--- AVAILABLE DATA ---

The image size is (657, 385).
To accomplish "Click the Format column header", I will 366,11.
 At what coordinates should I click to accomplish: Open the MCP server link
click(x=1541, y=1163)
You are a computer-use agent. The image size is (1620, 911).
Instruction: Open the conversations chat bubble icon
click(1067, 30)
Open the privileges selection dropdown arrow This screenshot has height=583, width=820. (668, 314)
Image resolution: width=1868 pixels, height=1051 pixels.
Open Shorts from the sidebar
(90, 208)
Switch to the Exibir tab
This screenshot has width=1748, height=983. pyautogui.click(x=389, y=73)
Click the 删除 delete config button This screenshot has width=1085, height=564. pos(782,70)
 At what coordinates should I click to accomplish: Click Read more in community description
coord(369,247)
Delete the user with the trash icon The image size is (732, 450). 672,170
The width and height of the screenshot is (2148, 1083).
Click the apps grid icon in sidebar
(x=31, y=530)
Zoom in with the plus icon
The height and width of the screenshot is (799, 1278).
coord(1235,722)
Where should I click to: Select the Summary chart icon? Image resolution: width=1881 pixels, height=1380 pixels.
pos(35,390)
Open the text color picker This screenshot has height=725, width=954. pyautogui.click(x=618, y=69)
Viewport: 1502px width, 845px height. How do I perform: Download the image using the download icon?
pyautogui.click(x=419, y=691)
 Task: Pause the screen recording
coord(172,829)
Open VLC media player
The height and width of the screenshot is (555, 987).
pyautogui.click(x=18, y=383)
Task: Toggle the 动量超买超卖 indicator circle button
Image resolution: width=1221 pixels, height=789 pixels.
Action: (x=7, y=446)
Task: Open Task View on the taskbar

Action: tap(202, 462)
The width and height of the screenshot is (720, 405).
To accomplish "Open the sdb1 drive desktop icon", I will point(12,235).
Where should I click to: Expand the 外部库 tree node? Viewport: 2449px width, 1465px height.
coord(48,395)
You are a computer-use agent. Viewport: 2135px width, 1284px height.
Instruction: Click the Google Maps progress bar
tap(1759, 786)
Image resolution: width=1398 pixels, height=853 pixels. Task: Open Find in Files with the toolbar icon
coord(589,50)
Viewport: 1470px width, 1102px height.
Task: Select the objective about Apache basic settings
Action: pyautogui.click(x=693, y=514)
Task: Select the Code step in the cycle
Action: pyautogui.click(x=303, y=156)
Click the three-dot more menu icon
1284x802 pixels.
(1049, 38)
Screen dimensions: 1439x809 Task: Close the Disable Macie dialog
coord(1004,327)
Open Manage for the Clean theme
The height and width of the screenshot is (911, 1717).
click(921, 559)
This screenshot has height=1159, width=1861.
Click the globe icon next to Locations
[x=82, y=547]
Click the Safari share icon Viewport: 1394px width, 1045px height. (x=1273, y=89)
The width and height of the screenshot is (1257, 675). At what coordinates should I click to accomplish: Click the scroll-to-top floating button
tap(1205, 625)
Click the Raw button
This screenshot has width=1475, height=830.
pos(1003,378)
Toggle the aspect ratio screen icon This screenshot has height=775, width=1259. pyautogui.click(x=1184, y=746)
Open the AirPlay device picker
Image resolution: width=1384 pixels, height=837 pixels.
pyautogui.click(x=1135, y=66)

---

ACTIVITY: Beginning at the line with "Where should I click to: Expand" and stopping after the line with "Click the Safari", please write out every line of the data above exactly and nothing else.

EXERCISE RESULT:
Where should I click to: Expand the 外部库 tree node? Viewport: 2449px width, 1465px height.
coord(48,395)
You are a computer-use agent. Viewport: 2135px width, 1284px height.
Instruction: Click the Google Maps progress bar
tap(1759, 786)
Image resolution: width=1398 pixels, height=853 pixels. Task: Open Find in Files with the toolbar icon
coord(589,50)
Viewport: 1470px width, 1102px height.
Task: Select the objective about Apache basic settings
Action: pyautogui.click(x=693, y=514)
Task: Select the Code step in the cycle
Action: pyautogui.click(x=303, y=156)
Click the three-dot more menu icon
1284x802 pixels.
(1049, 38)
Screen dimensions: 1439x809 Task: Close the Disable Macie dialog
coord(1004,327)
Open Manage for the Clean theme
The height and width of the screenshot is (911, 1717).
click(921, 559)
This screenshot has height=1159, width=1861.
Click the globe icon next to Locations
[x=82, y=547]
Click the Safari share icon Viewport: 1394px width, 1045px height. (x=1273, y=89)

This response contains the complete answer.